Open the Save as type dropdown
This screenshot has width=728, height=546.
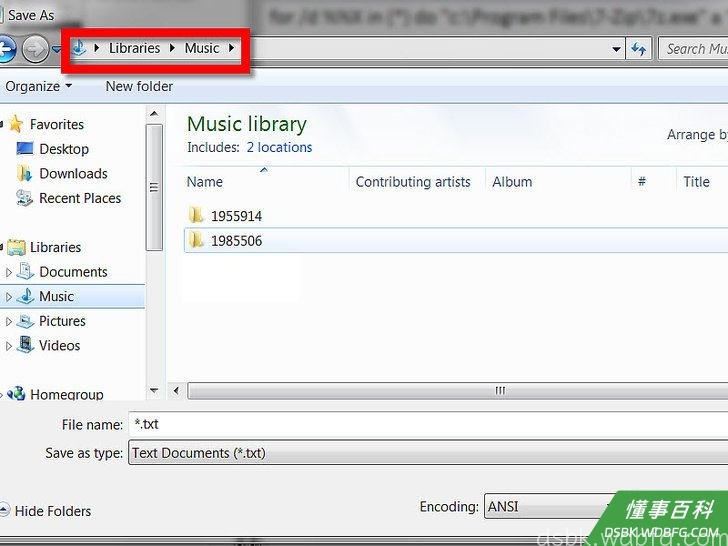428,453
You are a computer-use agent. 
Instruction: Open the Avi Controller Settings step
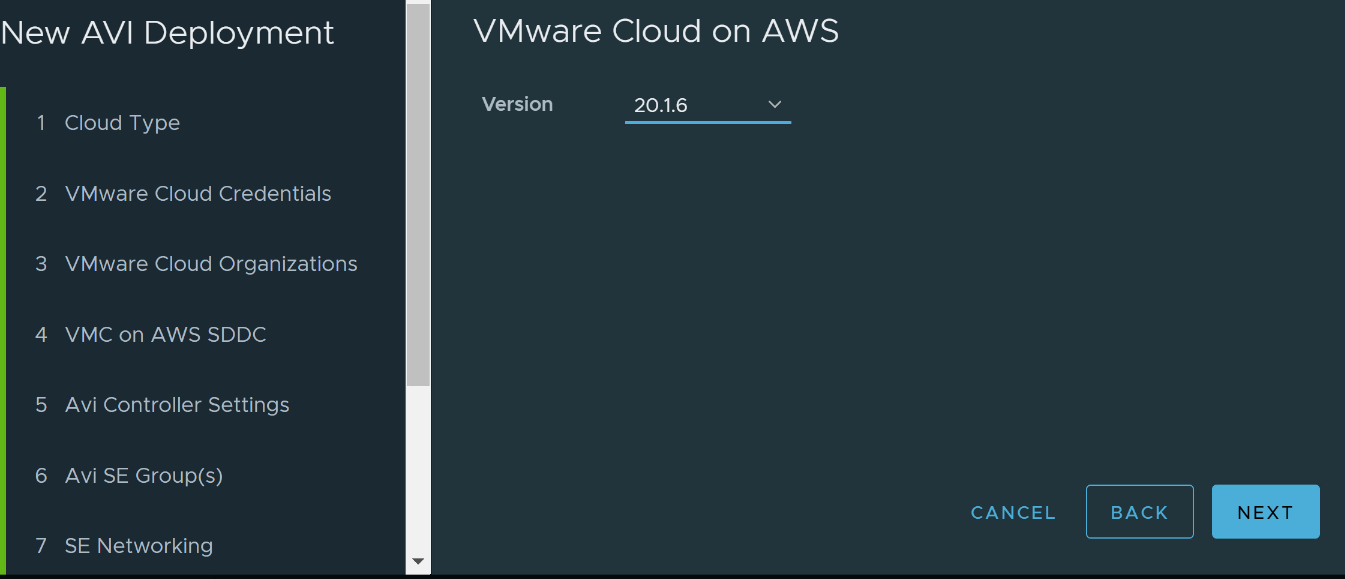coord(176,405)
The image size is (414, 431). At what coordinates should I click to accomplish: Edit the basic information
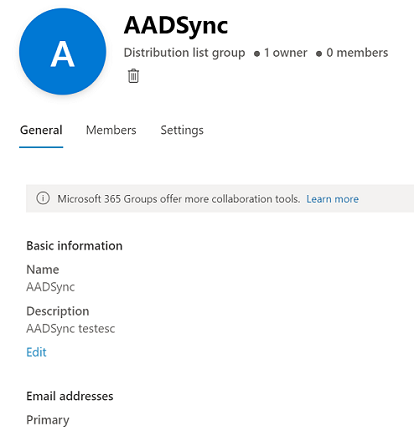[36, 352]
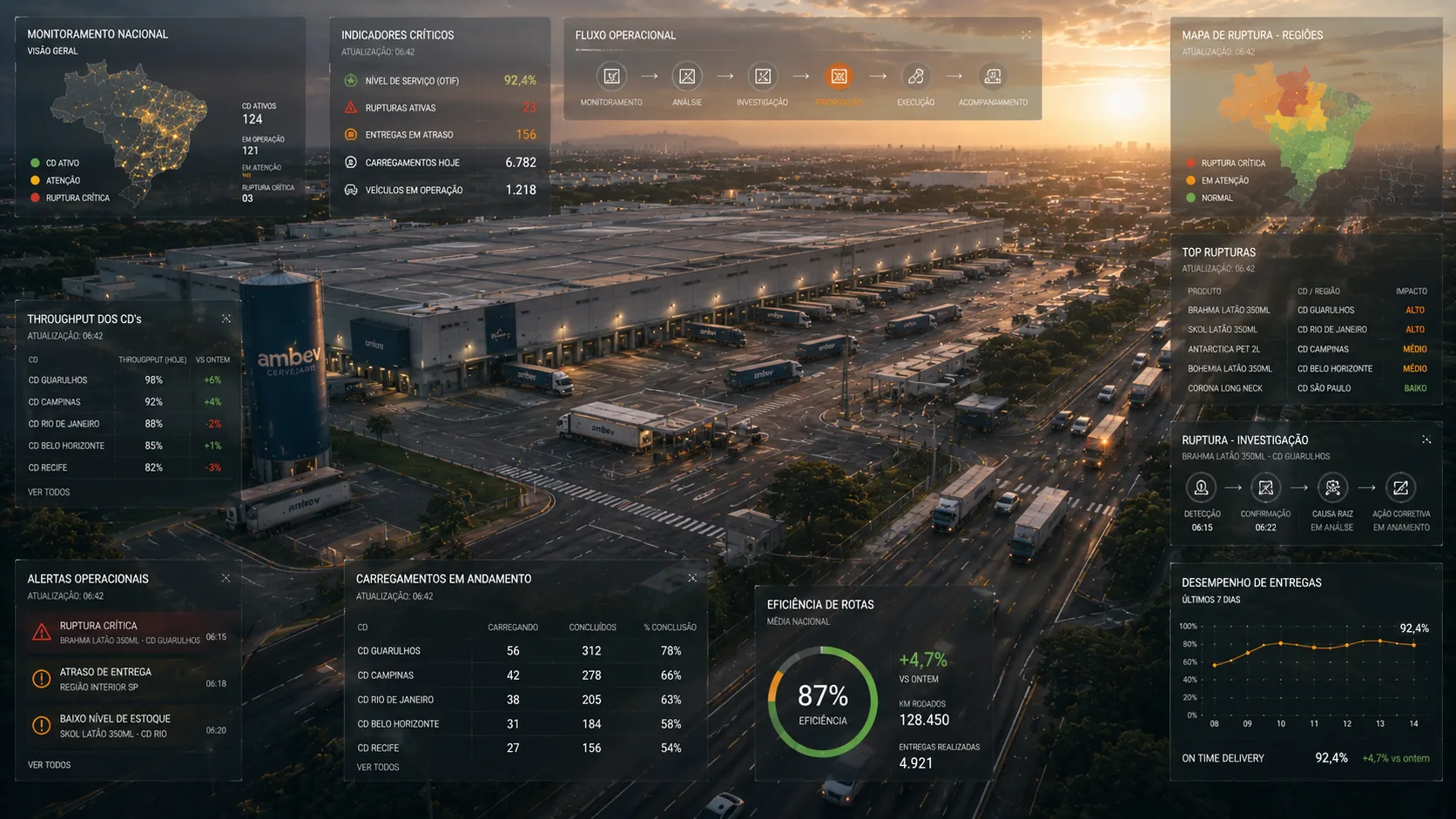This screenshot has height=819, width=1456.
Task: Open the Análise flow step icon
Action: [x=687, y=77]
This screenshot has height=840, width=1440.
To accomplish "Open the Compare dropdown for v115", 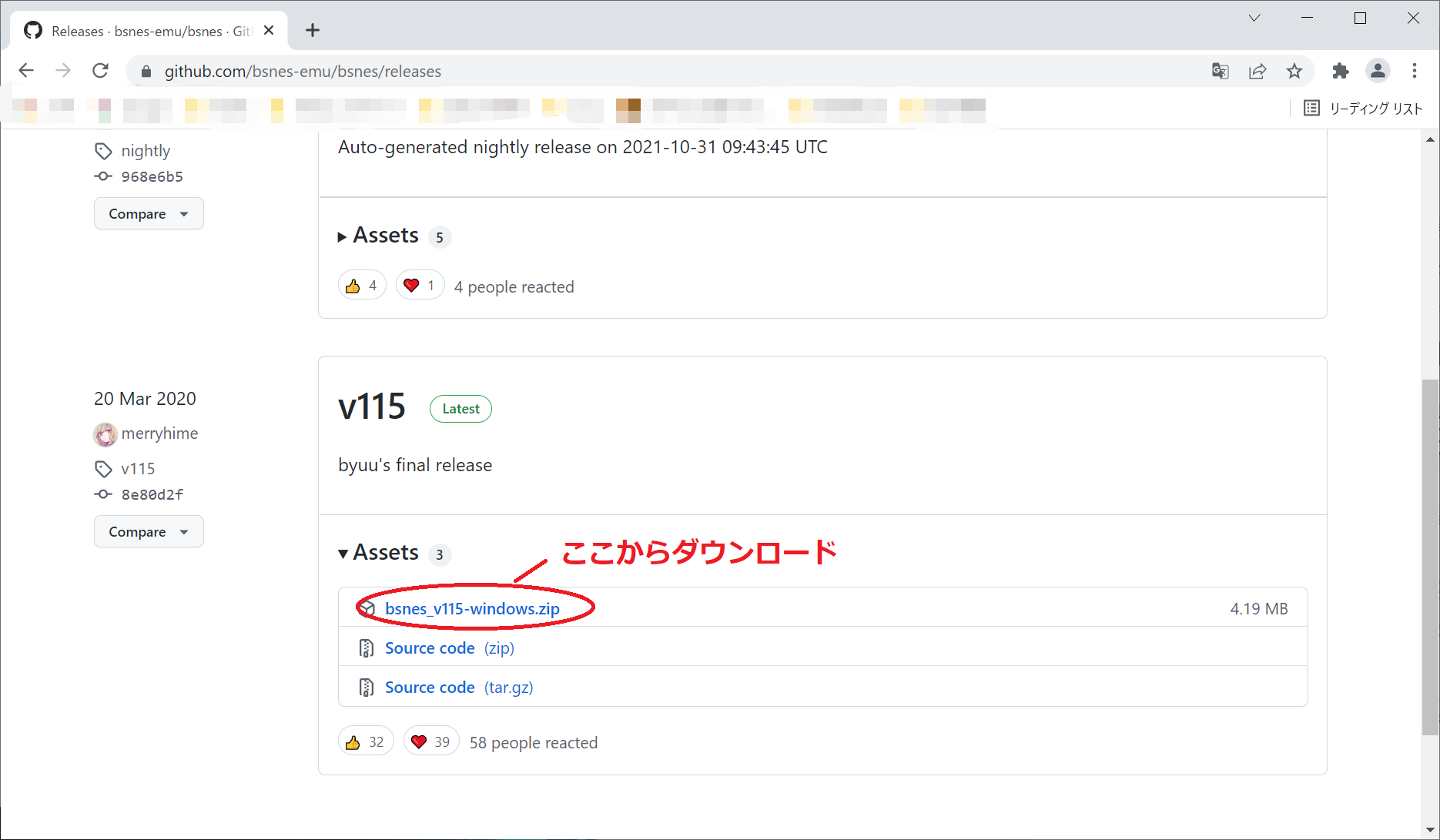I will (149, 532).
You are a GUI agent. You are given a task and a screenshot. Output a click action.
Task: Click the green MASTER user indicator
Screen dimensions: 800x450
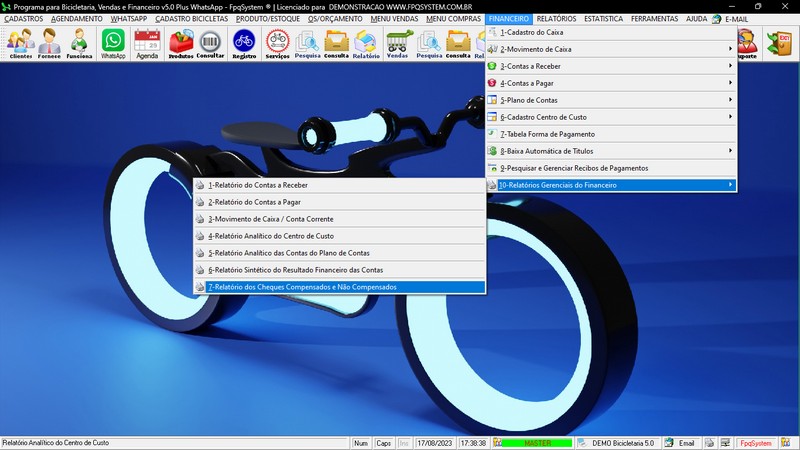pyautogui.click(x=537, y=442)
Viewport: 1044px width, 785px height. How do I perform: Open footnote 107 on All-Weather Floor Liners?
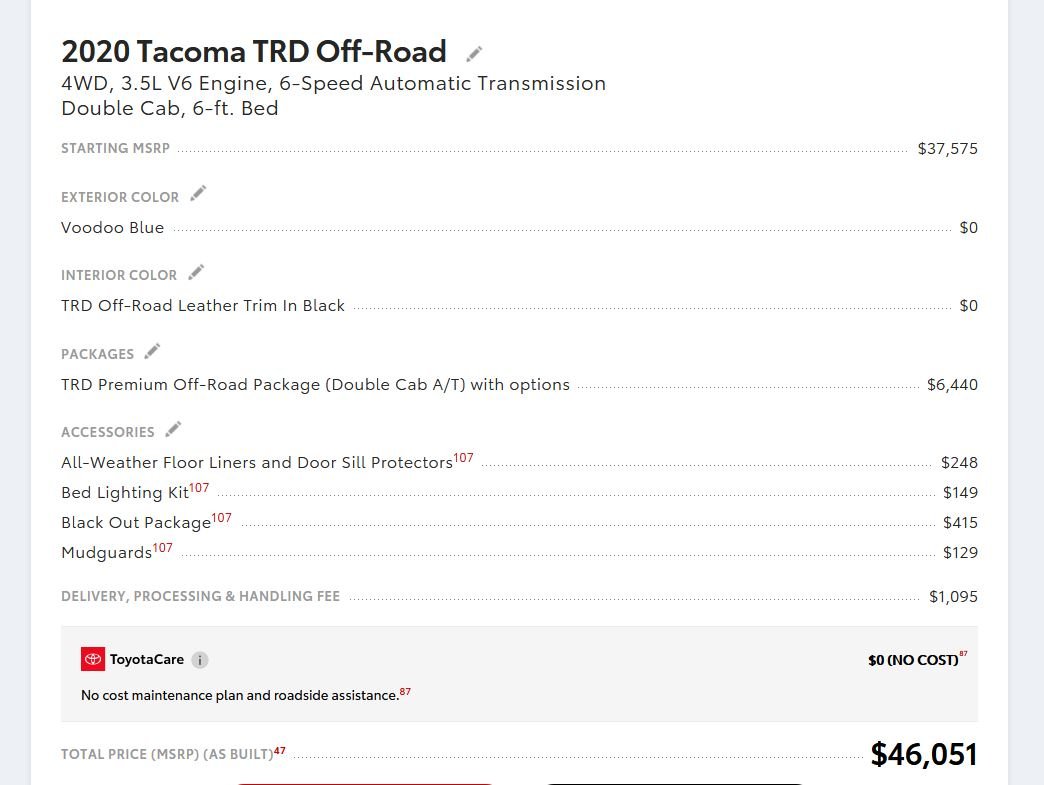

_Task instructions_
Would you please return all lines from the listing above that contain "agent"?

_Solution_
You are a computer-use agent. 
You are a GUI agent. You are given a task and a screenshot. Output a click action.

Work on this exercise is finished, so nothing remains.